Engaging with the EU and the UK Government was one of the recommendations of a task force established with the food-and-drink sector earlier this year to monitor and identify potential disruption to the food-and-drink supply chain as a result of the war in Ukraine and the cost-of-living crisis.
We are already doing all we can within our resources and powers to help the sector.
We will continue to support the Scotland Food & Drink Recovery Plan with £15 million of Scottish Government funding over 2020-2023.

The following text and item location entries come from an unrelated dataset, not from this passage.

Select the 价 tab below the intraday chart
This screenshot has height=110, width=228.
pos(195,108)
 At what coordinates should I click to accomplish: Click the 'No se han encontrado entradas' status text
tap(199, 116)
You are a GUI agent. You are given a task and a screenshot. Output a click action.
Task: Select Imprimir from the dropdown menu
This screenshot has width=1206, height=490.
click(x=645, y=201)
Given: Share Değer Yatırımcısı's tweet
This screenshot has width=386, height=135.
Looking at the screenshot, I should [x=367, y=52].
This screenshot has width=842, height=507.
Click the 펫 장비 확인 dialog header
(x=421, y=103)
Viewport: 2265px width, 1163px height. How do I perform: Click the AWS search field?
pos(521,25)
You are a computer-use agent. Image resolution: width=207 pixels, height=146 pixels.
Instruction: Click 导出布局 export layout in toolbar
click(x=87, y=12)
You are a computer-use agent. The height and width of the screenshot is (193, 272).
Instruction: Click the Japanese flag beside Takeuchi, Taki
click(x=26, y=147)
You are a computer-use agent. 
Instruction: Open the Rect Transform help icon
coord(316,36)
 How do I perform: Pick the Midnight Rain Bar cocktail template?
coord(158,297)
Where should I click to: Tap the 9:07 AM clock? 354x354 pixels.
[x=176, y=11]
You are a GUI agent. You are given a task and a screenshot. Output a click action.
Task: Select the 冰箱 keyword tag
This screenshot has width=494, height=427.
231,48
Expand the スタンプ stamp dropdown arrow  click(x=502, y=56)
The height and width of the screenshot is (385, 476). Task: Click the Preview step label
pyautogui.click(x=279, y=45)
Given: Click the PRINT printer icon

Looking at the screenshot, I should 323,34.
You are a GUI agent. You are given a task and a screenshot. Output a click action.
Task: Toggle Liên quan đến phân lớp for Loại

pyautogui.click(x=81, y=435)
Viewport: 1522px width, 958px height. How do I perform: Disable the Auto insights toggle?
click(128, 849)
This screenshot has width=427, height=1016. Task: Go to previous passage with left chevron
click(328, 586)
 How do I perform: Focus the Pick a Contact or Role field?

Led by trade association Scotland Food & Drink, the plan aims to mitigate the damage inflicted by the pandemic and Brexit.
The cost of Brexit:
📈 Rising prices
📉 Falling exports
🐟 Fishing communities sold out
🛑 Young people's opportunities lost
🚨 Crumbling economy
Scotland never voted for it, but we're forced to pay for it – with Labour and Tories imposing the hardest Brexit. pic.twitter.com/NdObkcZzu3
— The SNP (@theSNP) September 29, 2022
We recently awarded 33 food-and-drink businesses grants worth £10 million as part of our food processing, marketing and cooperation grant scheme.
We are providing £2.7 million funding over 2019-2024 towards the Scottish Development International-led Scotland Food & Drink Export Plan to help the industry identify opportunities across key markets globally.
We have also invested £190,000 in the Scottish Grocers’ Federation’s “Go Local” grant scheme this year to support convenience stores throughout Scotland to provide dedicated, long-term display space for locally sourced Scottish products.
We can all help our food-and-drink sector, and the jobs and businesses it supports, by buying local and Scottish whenever we can.
Supermarket shelves are filled with great Scottish produce right now, including festive essentials like carrots, potatoes, cream, bread, ham and, of course, brussels sprouts.
Brexit also hampers domestic production, with labour shortages caused by the loss of freedom of movement.
These affect cafes, restaurants and hotels too where so many great Scottish products are turned into excellent meals.
The hospitality industry, especially in rural and island areas, has struggled and is continuing to struggle, due to a lack of people to live and work in their communities.
No matter how innovative the industry is or how wonderful our produce, if we cannot get it to markets, the sector will face challenges.
Now, with clear evidence of Brexit causing food bills to rocket, we are all affected.
There are many factors influencing food inflation, but other countries and citizens don’t have to contend with Brexit.
It is only with independence and a return to the EU that these key barriers – to trade and to labour – will be reversed.